_ASSIGNED TASK_
Starting at the line that contains "The height and", return every line through the end of the data exactly, without pictures.
Top of TASK DATA
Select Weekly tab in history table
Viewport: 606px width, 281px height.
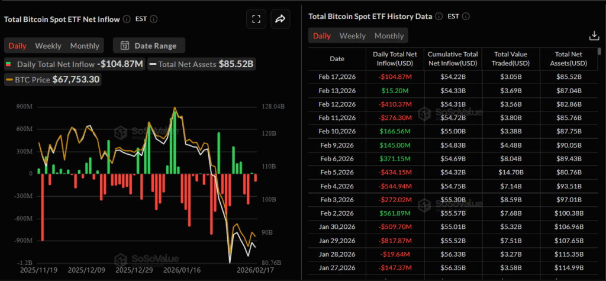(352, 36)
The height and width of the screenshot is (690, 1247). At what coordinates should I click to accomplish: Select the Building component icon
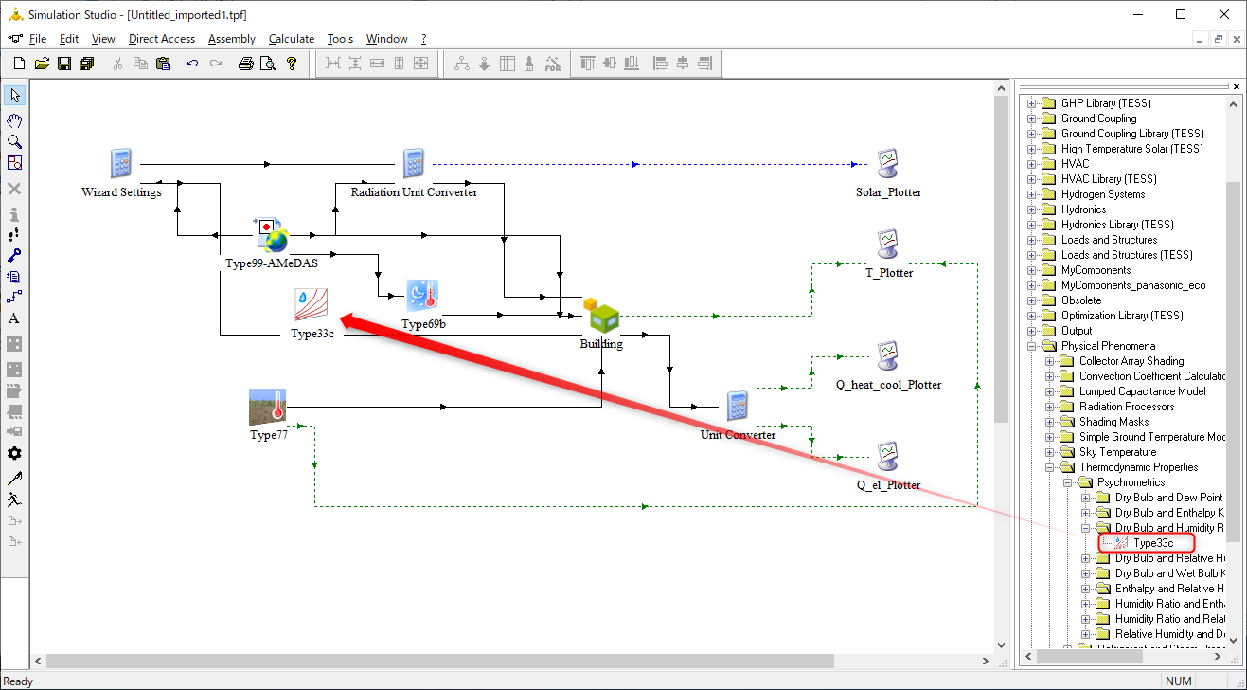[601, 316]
Bottom of TASK DATA
_FINISHED TASK_
The height and width of the screenshot is (690, 1247). At what coordinates should I click to accomplish: Select the Building component icon
[601, 316]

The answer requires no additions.